Maximize performance – Assembly can be highly optimized for the microarchitecture vs intrinsics which map 1:1 to instructions.
Minimize size – Assembly can eliminate overhead from function calls and utilize processor registers efficiently.
Utilize special instructions – Some useful instructions like saturating arithmetic may not be available as intrinsics.

Fine tune code – More control over instruction ordering, pipelining, branching, etc to optimize performance.
Access to registers directly – Assembly can directly access registers vs intrinsics which go through the compiler ABI.
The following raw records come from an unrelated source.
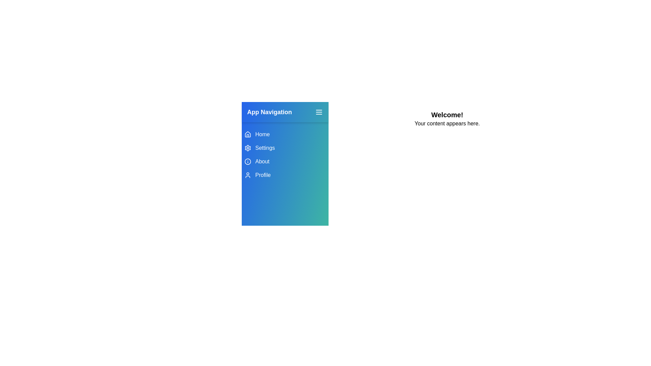 The height and width of the screenshot is (366, 651). I want to click on menu button to toggle the drawer visibility, so click(319, 112).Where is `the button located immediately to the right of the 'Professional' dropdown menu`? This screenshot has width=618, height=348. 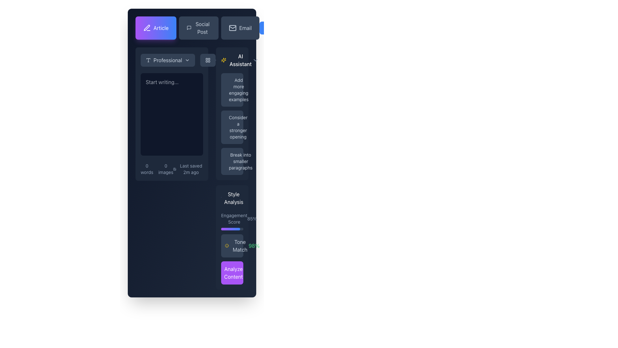 the button located immediately to the right of the 'Professional' dropdown menu is located at coordinates (208, 60).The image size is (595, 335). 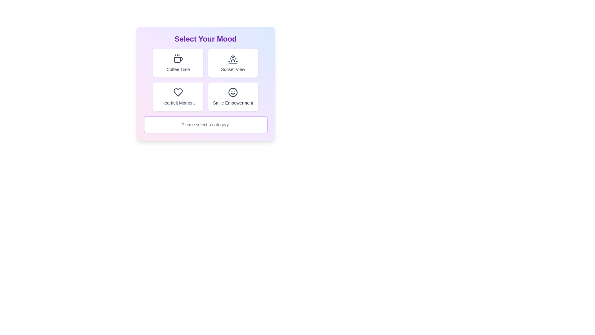 I want to click on the 'Sunset View' button, which is the second item in the top row of the grid layout, so click(x=233, y=63).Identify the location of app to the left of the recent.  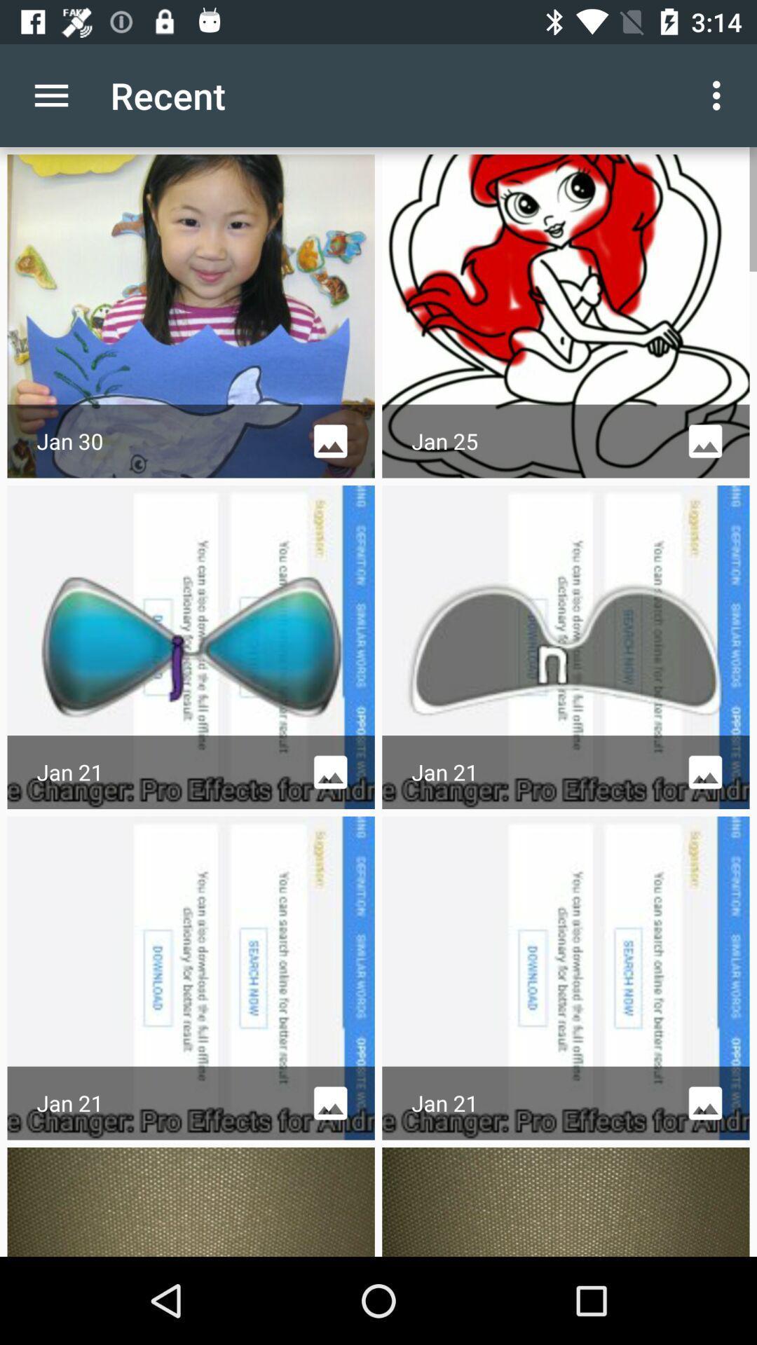
(50, 95).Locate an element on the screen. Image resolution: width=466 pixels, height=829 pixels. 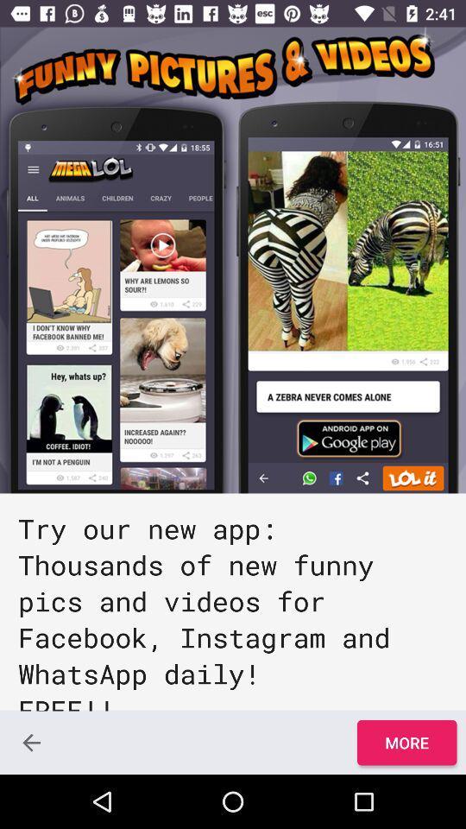
try our new is located at coordinates (233, 602).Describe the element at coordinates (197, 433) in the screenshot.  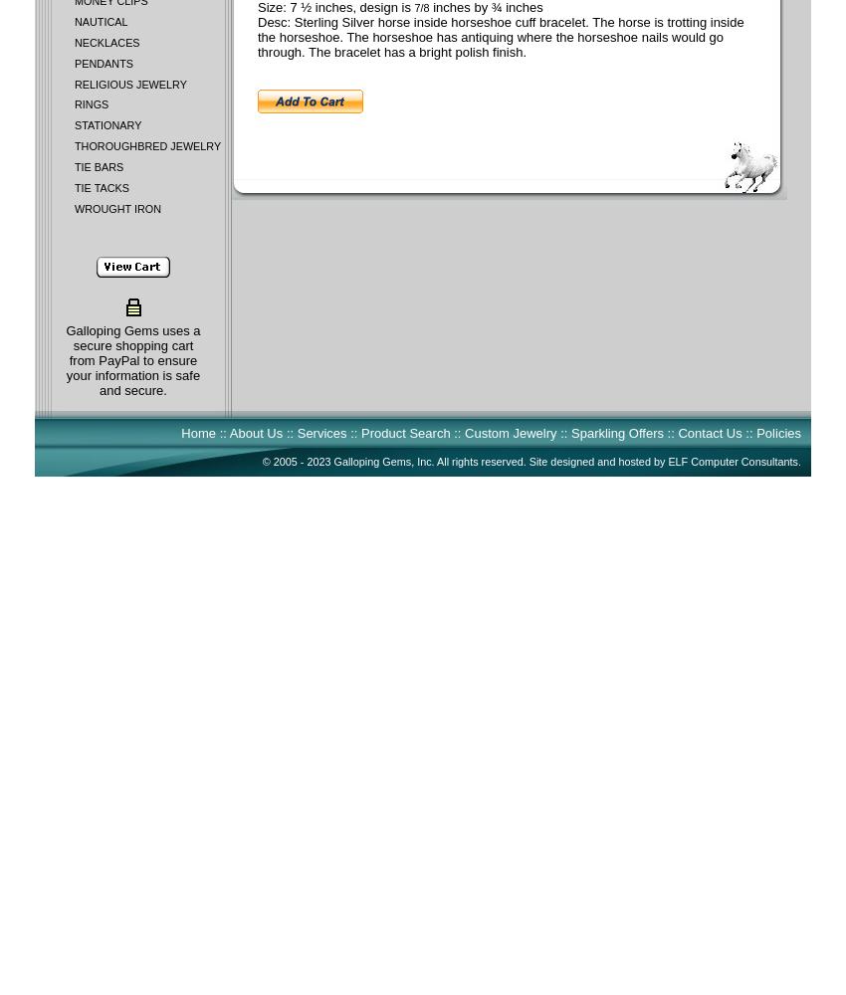
I see `'Home'` at that location.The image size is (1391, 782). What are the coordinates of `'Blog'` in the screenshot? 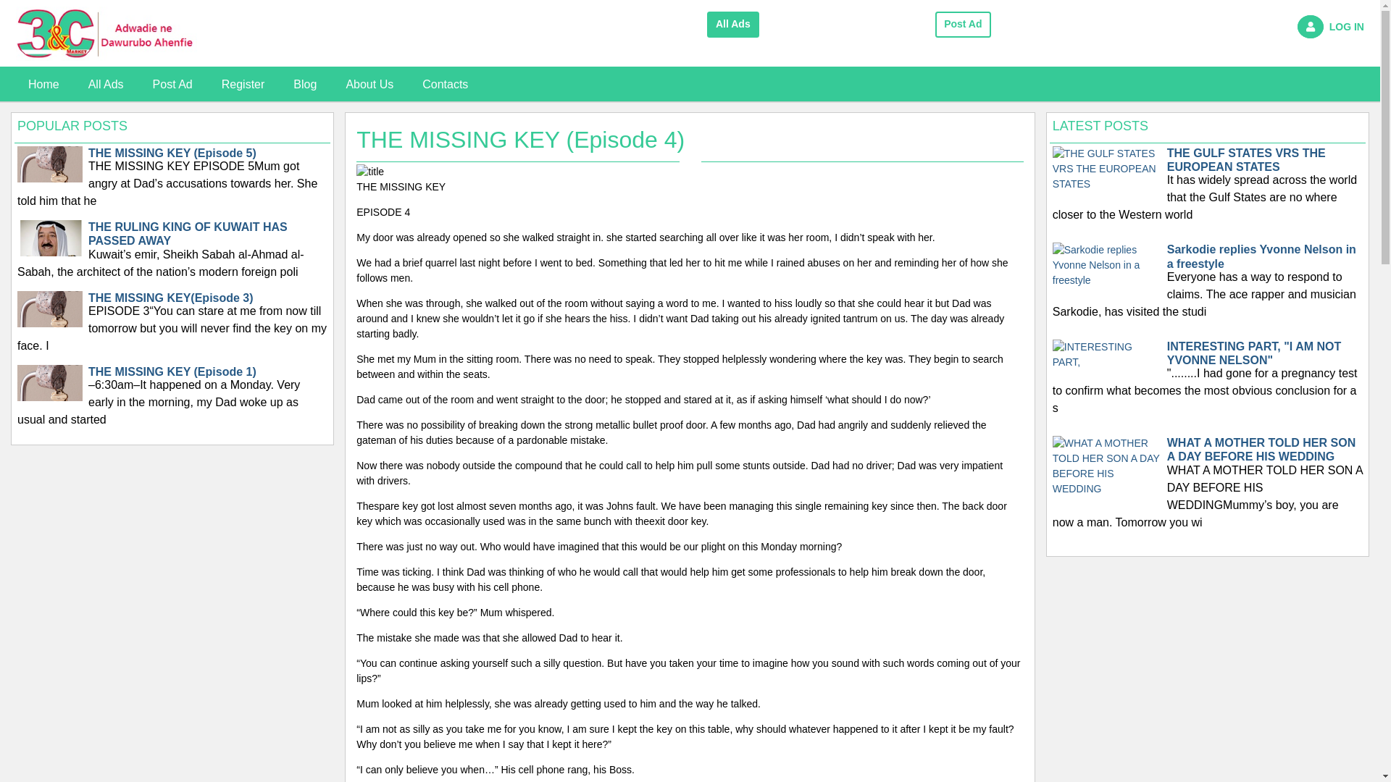 It's located at (304, 84).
Here is an example 32-bit multiply accumulate function in ARM assembly: MUL_ACCUMulate: SMMLA r0, r1, r2, r3 BX LR

Guidelines for Intrinsic vs Assembly Usage

Here are some guidelines on when it may be preferable to use intrinsics or handwritten assembly for math functions on Cortex-M4:

Use intrinsics by default – For most functions, intrinsics provide a good balance of code maintainability and performance.
Use assembly for performance critical code – Functions executed very frequently or in tight loops are good assembly candidates.

Use assembly for small/simple functions – Small functions like multiply-accumulate are easily optimized in assembly.
Use intrinsics for complex functions – Larger math functions with error handling and corner cases are often better in intrinsics.
Use assembly to minimize code size – Assembly allows removing overhead to create very compact code for size constrained applications.

Use intrinsics for portable code – If code needs to be reused across Cortex-M variants, intrinsics improve portability.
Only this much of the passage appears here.